(Your assignment): Could you find every line in the records below that contains the word "Війна" and copy it?

(Task input):
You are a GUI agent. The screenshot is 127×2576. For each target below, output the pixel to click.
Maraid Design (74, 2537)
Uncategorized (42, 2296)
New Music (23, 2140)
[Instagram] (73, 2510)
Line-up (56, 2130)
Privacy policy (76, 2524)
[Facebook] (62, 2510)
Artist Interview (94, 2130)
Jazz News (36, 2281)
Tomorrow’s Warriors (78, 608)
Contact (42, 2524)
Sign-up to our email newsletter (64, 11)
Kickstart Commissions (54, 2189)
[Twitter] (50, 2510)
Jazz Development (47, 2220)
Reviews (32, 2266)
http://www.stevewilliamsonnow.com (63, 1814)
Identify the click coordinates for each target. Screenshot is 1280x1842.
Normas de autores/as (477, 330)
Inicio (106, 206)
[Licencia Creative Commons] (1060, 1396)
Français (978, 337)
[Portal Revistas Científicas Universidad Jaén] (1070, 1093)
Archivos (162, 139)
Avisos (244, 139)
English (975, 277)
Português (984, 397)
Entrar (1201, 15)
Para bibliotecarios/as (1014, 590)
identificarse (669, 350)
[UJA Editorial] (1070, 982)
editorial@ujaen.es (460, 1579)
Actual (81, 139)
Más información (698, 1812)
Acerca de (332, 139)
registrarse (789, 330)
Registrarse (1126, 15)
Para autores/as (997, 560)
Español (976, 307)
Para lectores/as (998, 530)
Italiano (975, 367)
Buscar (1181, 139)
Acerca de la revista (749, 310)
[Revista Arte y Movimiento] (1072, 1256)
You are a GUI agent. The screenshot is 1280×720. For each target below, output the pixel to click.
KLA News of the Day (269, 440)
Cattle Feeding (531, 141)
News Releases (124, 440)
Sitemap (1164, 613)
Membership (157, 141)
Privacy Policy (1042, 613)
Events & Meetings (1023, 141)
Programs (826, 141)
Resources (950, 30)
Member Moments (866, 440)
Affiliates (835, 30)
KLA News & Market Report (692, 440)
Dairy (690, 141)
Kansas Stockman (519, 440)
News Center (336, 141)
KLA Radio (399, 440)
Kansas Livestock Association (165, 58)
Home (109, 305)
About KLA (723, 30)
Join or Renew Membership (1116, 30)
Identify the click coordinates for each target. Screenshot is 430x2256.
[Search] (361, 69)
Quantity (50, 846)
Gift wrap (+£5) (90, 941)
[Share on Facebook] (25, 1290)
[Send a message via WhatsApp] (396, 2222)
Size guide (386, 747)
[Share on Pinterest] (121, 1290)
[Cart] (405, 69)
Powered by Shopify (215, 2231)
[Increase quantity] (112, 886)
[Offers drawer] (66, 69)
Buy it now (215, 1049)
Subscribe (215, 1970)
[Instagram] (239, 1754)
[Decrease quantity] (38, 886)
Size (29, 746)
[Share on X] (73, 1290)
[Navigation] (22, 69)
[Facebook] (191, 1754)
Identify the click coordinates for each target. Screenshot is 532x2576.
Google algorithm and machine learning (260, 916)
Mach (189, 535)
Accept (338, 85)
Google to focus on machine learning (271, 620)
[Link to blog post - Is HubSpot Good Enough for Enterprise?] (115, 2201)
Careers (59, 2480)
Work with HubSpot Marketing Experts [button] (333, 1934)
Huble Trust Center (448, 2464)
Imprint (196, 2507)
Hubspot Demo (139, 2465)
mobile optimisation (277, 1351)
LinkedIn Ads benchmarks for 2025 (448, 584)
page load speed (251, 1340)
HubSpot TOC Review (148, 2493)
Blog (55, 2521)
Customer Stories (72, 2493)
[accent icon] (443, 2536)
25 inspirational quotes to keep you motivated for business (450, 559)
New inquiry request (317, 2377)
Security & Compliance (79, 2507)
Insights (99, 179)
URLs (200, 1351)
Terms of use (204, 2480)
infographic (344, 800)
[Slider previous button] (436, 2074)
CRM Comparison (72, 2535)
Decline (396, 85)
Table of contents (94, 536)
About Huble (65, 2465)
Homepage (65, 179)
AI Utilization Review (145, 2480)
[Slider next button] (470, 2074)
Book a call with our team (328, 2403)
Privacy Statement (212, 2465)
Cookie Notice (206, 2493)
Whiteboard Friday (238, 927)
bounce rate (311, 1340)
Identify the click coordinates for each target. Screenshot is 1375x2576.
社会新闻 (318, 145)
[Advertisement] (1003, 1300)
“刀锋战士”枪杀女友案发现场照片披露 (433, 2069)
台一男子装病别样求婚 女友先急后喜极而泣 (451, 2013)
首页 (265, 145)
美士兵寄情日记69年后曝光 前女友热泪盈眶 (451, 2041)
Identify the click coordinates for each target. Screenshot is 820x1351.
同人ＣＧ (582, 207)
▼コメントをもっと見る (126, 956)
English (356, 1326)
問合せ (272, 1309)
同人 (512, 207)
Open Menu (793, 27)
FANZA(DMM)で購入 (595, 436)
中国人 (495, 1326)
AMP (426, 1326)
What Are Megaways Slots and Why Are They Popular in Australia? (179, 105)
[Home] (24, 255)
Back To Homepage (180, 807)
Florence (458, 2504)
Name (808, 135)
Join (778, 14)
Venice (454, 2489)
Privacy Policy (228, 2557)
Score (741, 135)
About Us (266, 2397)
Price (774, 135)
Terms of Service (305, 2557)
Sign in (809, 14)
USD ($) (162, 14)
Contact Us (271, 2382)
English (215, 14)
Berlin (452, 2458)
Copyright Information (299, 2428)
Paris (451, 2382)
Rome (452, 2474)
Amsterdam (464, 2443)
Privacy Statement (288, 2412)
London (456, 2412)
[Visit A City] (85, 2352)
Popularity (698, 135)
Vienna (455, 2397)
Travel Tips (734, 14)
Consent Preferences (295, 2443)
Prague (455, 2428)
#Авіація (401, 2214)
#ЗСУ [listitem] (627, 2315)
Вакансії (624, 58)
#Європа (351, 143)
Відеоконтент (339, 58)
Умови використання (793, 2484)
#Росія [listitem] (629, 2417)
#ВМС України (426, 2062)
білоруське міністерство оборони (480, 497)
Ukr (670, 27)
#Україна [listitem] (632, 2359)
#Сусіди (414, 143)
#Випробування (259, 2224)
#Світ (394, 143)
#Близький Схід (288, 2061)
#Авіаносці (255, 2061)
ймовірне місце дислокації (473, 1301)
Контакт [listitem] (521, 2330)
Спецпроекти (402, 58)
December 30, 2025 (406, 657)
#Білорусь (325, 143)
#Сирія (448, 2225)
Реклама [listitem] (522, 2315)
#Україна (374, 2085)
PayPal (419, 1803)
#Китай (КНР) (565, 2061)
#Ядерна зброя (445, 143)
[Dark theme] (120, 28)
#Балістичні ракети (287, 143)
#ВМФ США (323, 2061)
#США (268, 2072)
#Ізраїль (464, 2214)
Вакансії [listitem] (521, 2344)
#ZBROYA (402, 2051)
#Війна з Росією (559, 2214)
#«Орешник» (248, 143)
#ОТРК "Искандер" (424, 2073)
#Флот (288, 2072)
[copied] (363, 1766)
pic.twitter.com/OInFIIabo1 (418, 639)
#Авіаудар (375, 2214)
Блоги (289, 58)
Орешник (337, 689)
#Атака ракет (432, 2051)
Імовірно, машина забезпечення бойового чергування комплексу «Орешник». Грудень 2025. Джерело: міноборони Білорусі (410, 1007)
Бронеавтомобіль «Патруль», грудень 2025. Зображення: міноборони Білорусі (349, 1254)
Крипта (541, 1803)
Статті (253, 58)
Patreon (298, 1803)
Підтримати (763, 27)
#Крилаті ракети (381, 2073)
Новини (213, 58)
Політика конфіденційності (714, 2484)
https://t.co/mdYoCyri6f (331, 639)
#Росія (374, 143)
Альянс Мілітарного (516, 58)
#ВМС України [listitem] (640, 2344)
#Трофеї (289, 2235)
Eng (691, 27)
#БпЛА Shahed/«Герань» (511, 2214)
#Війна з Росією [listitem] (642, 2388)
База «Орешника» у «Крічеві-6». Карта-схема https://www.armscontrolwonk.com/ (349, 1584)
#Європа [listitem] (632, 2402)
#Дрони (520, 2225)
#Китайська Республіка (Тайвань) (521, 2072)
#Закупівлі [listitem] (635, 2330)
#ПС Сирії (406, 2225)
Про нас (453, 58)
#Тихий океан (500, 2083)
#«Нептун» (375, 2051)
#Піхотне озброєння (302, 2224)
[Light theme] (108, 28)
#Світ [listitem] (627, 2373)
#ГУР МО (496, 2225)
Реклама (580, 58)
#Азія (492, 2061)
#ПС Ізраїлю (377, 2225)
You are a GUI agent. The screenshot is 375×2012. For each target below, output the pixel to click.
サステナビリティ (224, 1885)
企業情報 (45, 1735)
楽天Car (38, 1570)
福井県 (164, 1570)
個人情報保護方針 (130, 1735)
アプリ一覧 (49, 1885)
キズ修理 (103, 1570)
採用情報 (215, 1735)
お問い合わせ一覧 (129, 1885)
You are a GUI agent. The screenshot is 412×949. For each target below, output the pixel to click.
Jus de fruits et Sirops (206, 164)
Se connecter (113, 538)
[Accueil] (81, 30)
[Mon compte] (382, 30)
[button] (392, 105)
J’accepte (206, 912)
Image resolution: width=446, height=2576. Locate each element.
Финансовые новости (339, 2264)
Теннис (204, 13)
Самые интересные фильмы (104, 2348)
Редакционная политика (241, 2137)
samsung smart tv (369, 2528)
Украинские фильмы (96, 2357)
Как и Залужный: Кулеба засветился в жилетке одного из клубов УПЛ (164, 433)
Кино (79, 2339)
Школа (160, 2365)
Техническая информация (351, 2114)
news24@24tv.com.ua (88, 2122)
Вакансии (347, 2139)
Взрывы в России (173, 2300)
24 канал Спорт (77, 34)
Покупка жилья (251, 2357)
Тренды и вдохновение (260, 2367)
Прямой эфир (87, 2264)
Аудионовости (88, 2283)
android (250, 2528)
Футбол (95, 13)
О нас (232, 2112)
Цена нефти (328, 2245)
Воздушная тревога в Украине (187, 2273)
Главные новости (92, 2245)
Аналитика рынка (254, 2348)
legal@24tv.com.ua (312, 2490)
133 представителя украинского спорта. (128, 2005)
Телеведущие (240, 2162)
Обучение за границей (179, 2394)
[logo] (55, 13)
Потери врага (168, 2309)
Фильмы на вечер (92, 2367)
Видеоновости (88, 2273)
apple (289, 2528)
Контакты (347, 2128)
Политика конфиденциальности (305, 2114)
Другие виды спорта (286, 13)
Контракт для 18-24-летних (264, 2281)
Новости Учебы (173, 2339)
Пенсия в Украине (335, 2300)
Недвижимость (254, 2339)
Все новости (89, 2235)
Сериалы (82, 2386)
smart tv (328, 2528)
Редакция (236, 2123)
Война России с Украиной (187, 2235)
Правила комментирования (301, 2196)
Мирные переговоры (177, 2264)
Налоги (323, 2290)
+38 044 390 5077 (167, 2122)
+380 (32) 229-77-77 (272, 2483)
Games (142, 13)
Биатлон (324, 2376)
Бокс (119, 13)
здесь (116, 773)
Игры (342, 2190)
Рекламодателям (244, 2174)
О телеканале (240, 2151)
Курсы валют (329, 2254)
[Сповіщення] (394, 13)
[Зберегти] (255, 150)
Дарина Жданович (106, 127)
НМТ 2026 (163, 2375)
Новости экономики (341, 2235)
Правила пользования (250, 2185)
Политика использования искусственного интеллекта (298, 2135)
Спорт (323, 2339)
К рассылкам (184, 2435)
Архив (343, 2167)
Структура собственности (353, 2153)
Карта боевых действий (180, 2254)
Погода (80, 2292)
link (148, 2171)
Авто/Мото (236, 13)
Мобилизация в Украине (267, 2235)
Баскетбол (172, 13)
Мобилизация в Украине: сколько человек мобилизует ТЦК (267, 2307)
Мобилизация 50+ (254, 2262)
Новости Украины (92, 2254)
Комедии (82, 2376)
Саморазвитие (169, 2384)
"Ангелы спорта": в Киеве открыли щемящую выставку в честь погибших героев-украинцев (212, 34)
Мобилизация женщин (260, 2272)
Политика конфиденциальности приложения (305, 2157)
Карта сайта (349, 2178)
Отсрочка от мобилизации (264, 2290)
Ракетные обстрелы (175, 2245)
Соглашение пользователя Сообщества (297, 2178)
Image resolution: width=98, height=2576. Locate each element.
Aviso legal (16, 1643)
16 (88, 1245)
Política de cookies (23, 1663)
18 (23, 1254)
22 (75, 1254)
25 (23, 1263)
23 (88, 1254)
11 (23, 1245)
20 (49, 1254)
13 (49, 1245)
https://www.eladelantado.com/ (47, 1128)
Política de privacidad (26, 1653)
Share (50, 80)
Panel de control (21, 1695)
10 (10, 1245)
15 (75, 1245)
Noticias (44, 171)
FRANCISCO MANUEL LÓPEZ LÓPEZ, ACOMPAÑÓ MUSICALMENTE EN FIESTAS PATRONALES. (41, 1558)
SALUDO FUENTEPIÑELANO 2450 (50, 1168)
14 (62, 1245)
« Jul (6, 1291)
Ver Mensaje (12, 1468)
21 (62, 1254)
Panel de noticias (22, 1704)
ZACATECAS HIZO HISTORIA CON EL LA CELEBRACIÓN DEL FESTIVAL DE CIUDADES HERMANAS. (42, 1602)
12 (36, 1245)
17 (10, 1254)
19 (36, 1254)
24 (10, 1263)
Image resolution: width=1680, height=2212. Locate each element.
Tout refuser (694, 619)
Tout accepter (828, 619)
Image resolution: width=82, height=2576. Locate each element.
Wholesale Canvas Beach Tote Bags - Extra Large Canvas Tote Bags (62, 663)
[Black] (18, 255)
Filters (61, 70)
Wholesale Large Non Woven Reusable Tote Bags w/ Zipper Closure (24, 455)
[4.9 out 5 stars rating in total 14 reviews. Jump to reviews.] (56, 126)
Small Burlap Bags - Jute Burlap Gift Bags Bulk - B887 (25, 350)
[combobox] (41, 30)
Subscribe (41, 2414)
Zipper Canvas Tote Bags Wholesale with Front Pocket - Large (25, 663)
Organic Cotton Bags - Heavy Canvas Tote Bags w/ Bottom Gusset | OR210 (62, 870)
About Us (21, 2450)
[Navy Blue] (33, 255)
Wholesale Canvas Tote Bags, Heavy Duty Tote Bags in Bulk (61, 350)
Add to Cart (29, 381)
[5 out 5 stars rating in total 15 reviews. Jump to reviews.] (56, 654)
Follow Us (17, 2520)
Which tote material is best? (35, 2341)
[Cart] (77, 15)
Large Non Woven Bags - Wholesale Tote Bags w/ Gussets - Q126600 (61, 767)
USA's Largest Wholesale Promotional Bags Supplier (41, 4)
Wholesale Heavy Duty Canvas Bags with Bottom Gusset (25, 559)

(Result for this exercise):
#Війна з Росією (559, 2214)
#Війна з Росією [listitem] (642, 2388)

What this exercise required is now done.